TEXT EXCERPT:
— begin —

However, PL/SQL tables differ from arrays in two important ways. First, arrays have fixed lower and upper bounds, but PL/SQL tables are unbounded. So, the size of a PL/SQL table can increase dynamically. Second, arrays require consecutive index numbers, but PL/SQL tables do not. So, a PL/SQL table can be indexed by any series of integers. For more information, see "PL/SQL Tables" .
To create PL/SQL tables, you must take two steps. First, you define a TABLE type, then declare PL/SQL tables of that type.
TYPE table_type_name IS TABLE OF { cursor_name%ROWTYPE | record_type_name | record_name%TYPE | scalar_type_name | table_name%ROWTYPE | table_name.column_name%TYPE | variable_name%TYPE} [NOT NULL] INDEX BY BINARY_INTEGER;
plsql_table_declaration ::=
plsql_table_name table_type_name;
A PL/SQL table is unbounded; its index can include any BINARY_ INTEGER value. So, you cannot initialize a PL/SQL table in its declaration. For example, the following declaration is illegal:
sal_tab SalTabTyp := (1500, 2750, 2000, 950, 1800); -- illegal
The INDEX BY clause must specify datatype BINARY_INTEGER, which has a magnitude range of -2147483647 .. 2147483647. If the element type is a record type, every field in the record must have a scalar datatype such as CHAR, DATE, or NUMBER.

— end —

(Data for locating visible targets)
— begin —

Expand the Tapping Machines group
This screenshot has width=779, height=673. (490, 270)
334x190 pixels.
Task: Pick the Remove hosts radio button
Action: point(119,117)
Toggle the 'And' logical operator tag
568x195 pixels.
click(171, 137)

— end —

Write the next part of the PL/SQL tables excerpt, picking up after its last sentence. These items have no connection to the PL/SQL tables excerpt.

THE REPLY:
You can declare PL/SQL tables as the formal parameters of functions and procedures. That way, you can pass PL/SQL tables to stored subprograms and from one subprogram to another.
PL/SQL tables follow the usual scoping and instantiation rules. In a package, PL/SQL tables are instantiated when you first reference the package and cease to exist when you end the database session. In a block or subprogram, local PL/SQL tables are instantiated when you enter the block or subprogram and cease to exist when you exit.
Every PL/SQL table has the attributes EXISTS, COUNT, FIRST, LAST, PRIOR, NEXT, and DELETE. They make PL/SQL tables easier to use and your applications easier to maintain. For more information, see "Using PL/SQL Table Attributes" .
The first reference to an element in a PL/SQL table must be an assignment. Until an element is assigned a value, it does not exist. If you reference a nonexistent element, PL/SQL raises the predefined exception NO_DATA_FOUND.
To reference elements in a PL/SQL table, you specify an index number using the following syntax:
plsql_table_name(index)
When calling a function that returns a PL/SQL table, you use the following syntax to reference elements in the table:
function_name(parameters)(index)
If the function result is a PL/SQL table of records, you use the following syntax to reference fields in a record:
function_name(parameters)(index).field_name
Currently, you cannot use the syntax above to call a parameterless function because PL/SQL does not allow empty parameter lists. That is, the following syntax is illegal:
function_name()(index) -- illegal; empty parameter list
Instead, declare a local PL/SQL table to which you can assign the function result, then reference the PL/SQL table directly.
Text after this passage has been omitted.